If you are using Cubase, this is hands down the best option that you can find using Lemur : https://www.midikinetics.com/products/composer-tools-pro/ . All products from MidiKinetiks are pure gold. Composer Tools Pro + C_Brains are the best controller that you can have for Cubase. If you are using Cubase you should check it out.

Lastly there is no right or wrong in leaving your tablet plugged in on wall power. Repairing it or getting a new tablet depends on how much the repair costs and what kind of new tablet you wanna get and what budget you have.


----------



## Øivind (Jul 23, 2017)

one alternative is to use something like Remix OS, which is Android for PC http://www.jide.com/remixos-for-pc tho i think they are gonna focus on business forwards so the downloads for public might go away soon.


----------



## will_m (Jul 23, 2017)

IoannisGutevas said:


> Well those screens that Junkie XL and Hans Zimmer are custom build templates for their workflow. That doesnt mean that you cant do at least 90% of what they do with Lemur. There are alternatives but lemur is the most customizable and most flexible if you know how to use it.
> 
> There is Metagrid which is really easy to setup but there are not faders (not yet at least), but if you are using only buttons its a great solution to setup your template there. Also it comes pre-build with templates for several DAWs and apps like Photoshop and you can setup to control almost any application you run in your pc with it.
> 
> ...



Thanks! Really helpful stuff. I have C-Brains from MIDI kinetics which is great, to be honest I'm really happy with all the functionality I have with Lemur and my custom template etc. It's more that having it on a tablet means you need to have it plugged in all the time, I also need and app to keep the screen on all the time.




oivind_rosvold said:


> one alternative is to use something like Remix OS, which is Android for PC http://www.jide.com/remixos-for-pc tho i think they are gonna focus on business forwards so the downloads for public might go away soon.

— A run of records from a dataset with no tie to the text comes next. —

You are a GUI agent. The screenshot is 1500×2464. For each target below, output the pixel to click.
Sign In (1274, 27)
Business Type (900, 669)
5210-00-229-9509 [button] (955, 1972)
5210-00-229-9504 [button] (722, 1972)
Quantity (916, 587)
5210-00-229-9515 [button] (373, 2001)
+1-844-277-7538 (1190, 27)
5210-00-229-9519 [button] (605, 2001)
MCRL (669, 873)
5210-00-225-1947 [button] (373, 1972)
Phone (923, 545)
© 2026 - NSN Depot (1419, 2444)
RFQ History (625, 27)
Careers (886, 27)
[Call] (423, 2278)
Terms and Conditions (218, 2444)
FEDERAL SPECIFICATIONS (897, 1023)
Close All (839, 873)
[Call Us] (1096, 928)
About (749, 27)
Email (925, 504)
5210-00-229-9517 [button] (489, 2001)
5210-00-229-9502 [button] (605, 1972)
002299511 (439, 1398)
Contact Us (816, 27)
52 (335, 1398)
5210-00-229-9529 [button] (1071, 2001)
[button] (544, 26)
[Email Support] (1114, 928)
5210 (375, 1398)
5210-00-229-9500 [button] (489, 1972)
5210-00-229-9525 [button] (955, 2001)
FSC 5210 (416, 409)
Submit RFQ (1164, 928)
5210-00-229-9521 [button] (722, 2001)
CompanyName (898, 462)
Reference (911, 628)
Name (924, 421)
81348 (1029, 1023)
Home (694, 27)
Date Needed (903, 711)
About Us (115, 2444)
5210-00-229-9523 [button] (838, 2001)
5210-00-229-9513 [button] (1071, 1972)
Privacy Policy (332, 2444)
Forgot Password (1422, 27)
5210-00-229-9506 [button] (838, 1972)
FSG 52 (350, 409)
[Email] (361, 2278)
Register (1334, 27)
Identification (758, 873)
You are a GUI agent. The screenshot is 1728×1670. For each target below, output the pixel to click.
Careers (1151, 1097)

Interesting option, I'll have to download it and see what I can get to work. With this option would I basically load lemur through the Remix OS and then attach a touchscreen monitor to the PC? Would it then be possible to just have the Lemur app open on the touchscreen only. 

I wonder if the Remix OS has any performance hit or would interfere with my setup in any way?

A third option I thought might work is getting a small android tv box that I can run Lemur on then attach it to a small touchscreen monitor. Would probably be the same cost a new tablet but maybe better for keeping it plugged in.


----------



## Øivind (Jul 23, 2017)

I have never tried Remix OS so i am not sure how it works performance wise, but i do believe that it is pretty darn decent from the reviews i have read. Also Android supports mouse and keyboard so you do not initially need a touch screen to test it out.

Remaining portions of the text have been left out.